The Sipprells use their outdoor fireplace frequently -- "every time we have company," Dave said, and also as a family with their two young sons.

"We can enjoy the nice wood-burning smell and hear the fire crackling," he said. "The waterfall adds a soothing sound. It feels like we're out of town when we're in our own back yard; it's like a little resort."

Hot trend

Fire pits and outdoor fireplaces top the list of landscape trends for 2007, according to the American Society of Landscape Architects. And although the trend has been slower to ignite locally than in more temperate climates, it's now going strong, according to Brown. "Just like everything else, it's a trend that finally worked its way to the Midwest," he said. "Five or six years ago, you couldn't give 'em [outdoor fireplaces] away. Now every other inquiry is about a fireplace or pizza oven."

Fire is a way to extend Minnesota's short patio season, said Jeff Gaffney, a landscape designer for M/A/Peterson in Edina.

"People in Minnesota love the outdoors, love the changes in seasons and want to keep themselves outside as long as they can," he said.

About 80 percent of Gaffney's clients now have "some element of fire" on their wish list when starting a landscape project, he estimated.

Renee and Rick May of Edina quickly warmed to the idea of back-yard burning after Gaffney suggested it as part of a remodeling project two years ago.

"He said, 'This would be a great, cozy spot for a fire pit,'" Renee recalled. The Mays agreed, eventually choosing a patio design with a free-standing copper fire pit as its centerpiece.

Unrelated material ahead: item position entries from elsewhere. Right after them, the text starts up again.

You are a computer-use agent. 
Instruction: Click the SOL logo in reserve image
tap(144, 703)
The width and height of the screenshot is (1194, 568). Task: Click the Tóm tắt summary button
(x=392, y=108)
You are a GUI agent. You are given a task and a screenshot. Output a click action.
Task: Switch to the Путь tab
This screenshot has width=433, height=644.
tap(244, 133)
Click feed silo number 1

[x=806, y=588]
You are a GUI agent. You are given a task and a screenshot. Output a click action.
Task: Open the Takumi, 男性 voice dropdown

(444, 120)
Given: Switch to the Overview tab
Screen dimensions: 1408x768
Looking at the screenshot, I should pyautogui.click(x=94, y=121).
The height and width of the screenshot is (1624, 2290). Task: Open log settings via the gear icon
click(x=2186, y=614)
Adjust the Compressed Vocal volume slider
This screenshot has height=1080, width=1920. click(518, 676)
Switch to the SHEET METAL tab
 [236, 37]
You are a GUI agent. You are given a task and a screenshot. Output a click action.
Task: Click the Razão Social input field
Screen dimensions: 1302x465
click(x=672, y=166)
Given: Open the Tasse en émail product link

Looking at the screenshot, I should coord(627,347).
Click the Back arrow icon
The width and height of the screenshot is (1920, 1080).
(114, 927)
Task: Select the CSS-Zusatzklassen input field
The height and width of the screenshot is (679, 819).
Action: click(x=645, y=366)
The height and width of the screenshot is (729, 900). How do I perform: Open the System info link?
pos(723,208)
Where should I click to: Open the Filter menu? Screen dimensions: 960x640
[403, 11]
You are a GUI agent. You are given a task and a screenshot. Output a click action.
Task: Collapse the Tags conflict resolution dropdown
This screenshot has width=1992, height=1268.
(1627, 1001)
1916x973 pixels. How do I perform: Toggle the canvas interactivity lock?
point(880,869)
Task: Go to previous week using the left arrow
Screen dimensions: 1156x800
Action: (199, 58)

"It's great for our family; it invites a lot of conversation," she said. "We light candles around it, put pillows on chairs. It's kind of a magnet. You're just attracted out there. It's a very calming and relaxing place to be."

Some homeowners are even adding built-in stone "furniture" to their outdoor hearth rooms. Mike and Michele McMahon recently hired JLM Design Build of Edina to craft a stone fireplace and a pair of matching stone tables in their Medina back yard, "so I can bring food out there," Michele said. "We can grab a glass of wine, look at the stars and just enjoy the serenity."

Patrick ODell can accommodate up to 30 people on his small Minneapolis patio, thanks to the seating walls that surround his stone fireplace, which includes a decorative copper hood. ODell wanted to create an outdoor room that connected his cottage-style house and adjacent carriage house, similar to courtyards that he'd seen in Europe. "It's a small space with character and a lot of intimacy," he said. "I definitely use the outdoors more now. It's like an extension of the house."

ODell chose a gas fireplace because of its proximity to the house, but most homeowners opt for old-fashioned wood-burning units, Gaffney said. "Outside, they want that natural element."

A wood fire has the added benefit of warming up a crisp Minnesota night. And some homeowners even install blowers to draw the fire's heat into a seating area, Brown said. "There are also enclosures you can sit in, like a fire room."

Even those measures usually aren't enough to make outdoor hearth rooms comfortable in the dead of winter.

"I don't see a ton of people huddled outside around the fire in 20-degree weather," Brown said. "But in fall, when football games are on, that's when it's perfect."